# TASK PROMPT
Every line of the entries that holds the word "magnifier" is to be copied.
________________________
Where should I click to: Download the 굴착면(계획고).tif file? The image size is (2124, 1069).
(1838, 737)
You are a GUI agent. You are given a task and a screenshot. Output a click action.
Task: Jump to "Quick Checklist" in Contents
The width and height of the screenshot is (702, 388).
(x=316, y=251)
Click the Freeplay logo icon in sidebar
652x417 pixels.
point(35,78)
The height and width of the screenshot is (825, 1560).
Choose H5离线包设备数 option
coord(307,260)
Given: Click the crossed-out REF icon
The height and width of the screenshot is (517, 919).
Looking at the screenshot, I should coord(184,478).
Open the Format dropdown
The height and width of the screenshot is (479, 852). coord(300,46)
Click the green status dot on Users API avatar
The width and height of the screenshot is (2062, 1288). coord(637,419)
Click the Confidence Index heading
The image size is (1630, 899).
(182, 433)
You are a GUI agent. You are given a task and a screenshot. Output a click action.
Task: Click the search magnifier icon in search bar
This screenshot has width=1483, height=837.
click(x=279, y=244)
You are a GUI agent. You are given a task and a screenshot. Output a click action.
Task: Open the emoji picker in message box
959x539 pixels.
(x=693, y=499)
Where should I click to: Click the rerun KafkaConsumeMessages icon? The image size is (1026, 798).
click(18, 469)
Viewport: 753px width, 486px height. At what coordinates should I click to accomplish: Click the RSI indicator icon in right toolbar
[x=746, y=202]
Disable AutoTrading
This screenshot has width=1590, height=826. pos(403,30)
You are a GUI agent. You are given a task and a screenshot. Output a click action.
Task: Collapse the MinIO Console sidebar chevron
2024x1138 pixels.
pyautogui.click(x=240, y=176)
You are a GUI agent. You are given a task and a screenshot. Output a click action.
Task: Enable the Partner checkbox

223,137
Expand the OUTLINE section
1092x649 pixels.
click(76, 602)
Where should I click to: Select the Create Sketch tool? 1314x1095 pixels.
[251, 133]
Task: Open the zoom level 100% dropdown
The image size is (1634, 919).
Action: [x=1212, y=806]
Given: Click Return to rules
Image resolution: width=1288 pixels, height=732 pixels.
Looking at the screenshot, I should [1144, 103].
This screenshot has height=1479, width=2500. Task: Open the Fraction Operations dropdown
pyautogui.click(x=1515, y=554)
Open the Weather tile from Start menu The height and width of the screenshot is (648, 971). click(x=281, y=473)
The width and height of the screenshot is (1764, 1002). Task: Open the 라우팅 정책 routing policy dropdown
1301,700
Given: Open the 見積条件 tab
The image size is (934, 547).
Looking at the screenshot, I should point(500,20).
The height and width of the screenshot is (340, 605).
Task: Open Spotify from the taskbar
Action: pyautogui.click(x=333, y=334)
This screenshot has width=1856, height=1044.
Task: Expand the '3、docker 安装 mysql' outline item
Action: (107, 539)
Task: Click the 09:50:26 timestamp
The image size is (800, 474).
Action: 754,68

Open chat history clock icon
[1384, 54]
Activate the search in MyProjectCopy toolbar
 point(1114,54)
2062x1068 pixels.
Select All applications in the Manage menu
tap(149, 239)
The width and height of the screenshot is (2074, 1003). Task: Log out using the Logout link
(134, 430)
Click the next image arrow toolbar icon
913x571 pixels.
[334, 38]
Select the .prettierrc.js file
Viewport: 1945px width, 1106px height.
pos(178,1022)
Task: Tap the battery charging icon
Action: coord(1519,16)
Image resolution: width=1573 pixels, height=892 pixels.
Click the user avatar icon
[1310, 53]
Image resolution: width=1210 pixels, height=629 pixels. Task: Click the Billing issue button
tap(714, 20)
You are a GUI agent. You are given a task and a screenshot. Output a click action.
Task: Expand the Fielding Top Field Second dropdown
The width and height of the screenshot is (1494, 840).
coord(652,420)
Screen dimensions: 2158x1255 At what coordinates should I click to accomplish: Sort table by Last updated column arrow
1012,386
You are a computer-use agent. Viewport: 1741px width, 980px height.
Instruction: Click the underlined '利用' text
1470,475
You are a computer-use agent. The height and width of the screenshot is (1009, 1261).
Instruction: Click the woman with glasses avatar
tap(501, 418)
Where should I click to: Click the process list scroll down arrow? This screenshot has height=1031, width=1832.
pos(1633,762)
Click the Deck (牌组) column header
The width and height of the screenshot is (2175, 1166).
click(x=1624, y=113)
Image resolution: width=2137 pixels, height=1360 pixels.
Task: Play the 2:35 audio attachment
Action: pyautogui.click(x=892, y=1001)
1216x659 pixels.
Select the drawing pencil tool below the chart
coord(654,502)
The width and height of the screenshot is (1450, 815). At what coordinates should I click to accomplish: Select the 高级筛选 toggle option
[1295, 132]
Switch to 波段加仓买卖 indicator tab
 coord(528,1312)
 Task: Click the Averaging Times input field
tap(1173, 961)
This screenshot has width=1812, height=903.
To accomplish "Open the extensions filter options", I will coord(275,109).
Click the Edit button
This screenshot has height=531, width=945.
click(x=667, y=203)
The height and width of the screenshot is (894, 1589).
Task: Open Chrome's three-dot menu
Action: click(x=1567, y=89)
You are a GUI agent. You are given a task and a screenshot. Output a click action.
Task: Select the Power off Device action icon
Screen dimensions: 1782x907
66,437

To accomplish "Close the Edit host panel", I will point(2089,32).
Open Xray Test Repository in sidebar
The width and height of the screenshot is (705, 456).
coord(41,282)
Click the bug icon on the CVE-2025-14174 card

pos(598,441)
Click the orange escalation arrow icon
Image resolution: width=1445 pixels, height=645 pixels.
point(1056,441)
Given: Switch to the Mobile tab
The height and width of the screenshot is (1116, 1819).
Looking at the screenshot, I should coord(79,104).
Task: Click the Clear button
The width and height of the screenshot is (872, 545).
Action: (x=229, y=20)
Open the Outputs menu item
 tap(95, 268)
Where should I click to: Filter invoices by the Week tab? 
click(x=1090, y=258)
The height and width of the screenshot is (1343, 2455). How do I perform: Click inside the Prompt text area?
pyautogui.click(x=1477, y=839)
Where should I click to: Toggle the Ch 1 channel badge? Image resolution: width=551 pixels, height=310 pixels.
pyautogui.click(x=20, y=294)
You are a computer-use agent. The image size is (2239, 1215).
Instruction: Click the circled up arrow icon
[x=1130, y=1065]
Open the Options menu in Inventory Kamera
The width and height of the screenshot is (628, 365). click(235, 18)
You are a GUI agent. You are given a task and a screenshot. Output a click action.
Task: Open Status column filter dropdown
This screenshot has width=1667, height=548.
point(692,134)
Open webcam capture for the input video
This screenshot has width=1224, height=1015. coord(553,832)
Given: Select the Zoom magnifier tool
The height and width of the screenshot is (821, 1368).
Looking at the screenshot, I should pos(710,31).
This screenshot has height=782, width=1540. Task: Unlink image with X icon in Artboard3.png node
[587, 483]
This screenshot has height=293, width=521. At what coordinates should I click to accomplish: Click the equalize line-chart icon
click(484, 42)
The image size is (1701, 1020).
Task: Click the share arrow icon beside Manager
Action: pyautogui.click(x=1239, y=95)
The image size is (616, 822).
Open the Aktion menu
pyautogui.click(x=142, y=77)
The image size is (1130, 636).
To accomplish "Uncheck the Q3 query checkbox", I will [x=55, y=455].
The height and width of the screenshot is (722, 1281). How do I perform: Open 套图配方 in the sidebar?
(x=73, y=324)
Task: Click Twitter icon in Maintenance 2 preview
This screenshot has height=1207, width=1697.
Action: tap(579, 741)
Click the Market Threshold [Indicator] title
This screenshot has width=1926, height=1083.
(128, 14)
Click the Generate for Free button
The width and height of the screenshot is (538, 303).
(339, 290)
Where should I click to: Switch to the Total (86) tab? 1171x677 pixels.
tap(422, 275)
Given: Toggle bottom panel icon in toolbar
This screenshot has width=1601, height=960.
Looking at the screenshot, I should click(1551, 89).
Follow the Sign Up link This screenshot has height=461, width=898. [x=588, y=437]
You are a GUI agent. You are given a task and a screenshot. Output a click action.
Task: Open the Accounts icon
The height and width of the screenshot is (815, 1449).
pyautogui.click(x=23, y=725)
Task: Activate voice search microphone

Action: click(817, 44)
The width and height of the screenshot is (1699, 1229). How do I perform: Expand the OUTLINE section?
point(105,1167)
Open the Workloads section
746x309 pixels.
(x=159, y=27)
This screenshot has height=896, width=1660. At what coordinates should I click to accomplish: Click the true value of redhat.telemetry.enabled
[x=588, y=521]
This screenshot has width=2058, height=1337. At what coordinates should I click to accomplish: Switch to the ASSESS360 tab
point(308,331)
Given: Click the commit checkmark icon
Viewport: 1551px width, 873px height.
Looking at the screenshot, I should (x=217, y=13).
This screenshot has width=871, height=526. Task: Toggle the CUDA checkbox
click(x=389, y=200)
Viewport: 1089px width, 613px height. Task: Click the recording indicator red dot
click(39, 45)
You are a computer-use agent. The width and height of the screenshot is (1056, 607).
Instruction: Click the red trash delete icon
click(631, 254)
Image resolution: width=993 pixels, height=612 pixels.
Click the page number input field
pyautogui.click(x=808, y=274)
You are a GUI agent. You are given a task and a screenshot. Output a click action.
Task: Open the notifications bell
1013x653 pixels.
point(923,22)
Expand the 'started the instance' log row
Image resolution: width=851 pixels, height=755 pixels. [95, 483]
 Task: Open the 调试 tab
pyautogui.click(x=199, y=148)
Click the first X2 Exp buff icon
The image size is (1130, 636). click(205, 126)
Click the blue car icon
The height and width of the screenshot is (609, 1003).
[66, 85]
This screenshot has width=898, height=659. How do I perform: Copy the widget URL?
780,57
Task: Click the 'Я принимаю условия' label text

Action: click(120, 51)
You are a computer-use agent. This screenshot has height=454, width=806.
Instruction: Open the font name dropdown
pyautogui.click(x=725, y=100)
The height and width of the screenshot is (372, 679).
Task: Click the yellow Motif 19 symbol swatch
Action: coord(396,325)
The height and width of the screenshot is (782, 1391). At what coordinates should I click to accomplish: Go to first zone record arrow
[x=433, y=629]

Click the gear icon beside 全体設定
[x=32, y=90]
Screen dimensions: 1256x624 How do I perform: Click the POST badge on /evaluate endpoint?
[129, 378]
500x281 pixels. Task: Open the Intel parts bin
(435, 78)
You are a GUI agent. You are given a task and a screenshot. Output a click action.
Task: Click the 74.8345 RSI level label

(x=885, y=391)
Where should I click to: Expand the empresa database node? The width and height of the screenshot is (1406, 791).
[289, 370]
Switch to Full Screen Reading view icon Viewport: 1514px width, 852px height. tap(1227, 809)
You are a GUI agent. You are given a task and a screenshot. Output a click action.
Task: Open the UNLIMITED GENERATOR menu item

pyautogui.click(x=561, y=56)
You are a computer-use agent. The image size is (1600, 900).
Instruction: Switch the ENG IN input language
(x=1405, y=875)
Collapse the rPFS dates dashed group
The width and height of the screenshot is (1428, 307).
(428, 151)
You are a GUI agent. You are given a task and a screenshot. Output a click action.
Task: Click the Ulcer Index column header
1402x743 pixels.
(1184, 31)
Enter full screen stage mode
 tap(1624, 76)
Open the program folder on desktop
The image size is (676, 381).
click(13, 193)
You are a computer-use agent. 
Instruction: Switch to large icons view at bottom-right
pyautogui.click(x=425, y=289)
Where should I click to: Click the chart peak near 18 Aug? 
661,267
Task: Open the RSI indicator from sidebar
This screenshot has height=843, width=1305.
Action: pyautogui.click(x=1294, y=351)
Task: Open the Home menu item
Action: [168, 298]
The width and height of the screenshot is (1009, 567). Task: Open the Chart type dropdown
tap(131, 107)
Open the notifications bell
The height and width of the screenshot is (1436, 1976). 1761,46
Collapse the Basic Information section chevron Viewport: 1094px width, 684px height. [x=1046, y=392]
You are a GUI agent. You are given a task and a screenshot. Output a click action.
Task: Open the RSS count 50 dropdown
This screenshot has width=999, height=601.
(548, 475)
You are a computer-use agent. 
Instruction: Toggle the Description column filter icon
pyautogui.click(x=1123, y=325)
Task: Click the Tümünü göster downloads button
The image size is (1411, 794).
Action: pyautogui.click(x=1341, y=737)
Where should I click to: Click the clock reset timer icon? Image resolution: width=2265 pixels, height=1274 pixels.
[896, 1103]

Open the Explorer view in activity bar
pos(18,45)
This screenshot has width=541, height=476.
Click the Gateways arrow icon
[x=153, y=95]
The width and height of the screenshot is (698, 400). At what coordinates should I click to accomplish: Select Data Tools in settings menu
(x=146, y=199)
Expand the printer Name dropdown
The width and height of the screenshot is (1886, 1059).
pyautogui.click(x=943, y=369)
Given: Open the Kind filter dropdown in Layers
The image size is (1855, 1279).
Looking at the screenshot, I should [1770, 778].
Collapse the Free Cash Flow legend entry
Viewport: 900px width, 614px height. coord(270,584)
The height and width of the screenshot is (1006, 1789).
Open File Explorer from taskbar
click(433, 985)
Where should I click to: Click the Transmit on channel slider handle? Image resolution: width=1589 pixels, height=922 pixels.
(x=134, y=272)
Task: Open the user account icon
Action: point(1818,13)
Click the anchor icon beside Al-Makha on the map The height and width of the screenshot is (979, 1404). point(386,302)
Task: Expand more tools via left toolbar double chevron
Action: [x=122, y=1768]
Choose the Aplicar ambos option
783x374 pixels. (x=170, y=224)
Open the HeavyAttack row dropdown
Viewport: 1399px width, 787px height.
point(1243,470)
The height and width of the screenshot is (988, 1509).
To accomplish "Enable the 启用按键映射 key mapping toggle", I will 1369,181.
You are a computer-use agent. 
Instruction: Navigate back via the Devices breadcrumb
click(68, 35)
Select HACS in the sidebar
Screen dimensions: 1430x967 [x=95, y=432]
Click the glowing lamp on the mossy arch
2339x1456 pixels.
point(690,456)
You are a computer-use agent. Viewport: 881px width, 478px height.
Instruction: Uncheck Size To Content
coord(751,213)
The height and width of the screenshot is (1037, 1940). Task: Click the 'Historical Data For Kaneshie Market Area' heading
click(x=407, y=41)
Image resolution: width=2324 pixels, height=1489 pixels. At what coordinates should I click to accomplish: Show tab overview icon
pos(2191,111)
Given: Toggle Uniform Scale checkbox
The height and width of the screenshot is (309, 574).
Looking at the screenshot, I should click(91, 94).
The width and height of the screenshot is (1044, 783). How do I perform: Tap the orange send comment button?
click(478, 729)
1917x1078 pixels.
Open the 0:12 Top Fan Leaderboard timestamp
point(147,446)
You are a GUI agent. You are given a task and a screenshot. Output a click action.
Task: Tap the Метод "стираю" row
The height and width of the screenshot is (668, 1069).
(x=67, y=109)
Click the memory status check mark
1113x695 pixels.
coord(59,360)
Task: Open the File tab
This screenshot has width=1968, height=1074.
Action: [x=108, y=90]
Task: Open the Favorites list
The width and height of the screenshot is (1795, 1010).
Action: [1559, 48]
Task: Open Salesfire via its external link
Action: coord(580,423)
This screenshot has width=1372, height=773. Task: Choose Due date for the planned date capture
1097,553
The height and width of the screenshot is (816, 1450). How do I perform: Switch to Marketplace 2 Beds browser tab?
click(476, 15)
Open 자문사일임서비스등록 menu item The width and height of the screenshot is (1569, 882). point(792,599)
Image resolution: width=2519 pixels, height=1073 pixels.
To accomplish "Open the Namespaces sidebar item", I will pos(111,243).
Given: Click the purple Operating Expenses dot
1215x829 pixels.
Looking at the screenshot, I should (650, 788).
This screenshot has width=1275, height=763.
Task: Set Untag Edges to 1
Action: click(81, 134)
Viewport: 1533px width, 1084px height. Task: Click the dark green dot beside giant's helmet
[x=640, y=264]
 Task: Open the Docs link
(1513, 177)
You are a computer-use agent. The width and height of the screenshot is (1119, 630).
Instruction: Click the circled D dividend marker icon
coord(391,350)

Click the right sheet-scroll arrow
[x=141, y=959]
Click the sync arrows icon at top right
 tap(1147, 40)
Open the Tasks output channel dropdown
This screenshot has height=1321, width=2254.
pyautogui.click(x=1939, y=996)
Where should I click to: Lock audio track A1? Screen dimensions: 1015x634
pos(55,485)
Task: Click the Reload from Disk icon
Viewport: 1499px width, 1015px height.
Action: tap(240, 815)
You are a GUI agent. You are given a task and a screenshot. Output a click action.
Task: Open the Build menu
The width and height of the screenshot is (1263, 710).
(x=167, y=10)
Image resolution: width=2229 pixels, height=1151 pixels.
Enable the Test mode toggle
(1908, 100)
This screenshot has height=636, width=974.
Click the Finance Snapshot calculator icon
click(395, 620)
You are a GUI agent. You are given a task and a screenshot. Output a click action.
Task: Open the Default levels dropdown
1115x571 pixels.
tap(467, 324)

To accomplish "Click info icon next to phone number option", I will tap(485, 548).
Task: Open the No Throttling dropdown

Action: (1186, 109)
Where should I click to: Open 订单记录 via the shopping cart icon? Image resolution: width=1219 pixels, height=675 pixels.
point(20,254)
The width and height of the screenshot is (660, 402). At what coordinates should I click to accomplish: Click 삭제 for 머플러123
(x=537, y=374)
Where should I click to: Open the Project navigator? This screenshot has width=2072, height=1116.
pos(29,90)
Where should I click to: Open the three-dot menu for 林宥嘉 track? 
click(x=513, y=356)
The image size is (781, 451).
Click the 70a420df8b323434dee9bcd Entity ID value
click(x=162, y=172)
________________________
# EXERCISE OUTPUT
Task: Click the search magnifier icon in search bar
Given: Select the Zoom magnifier tool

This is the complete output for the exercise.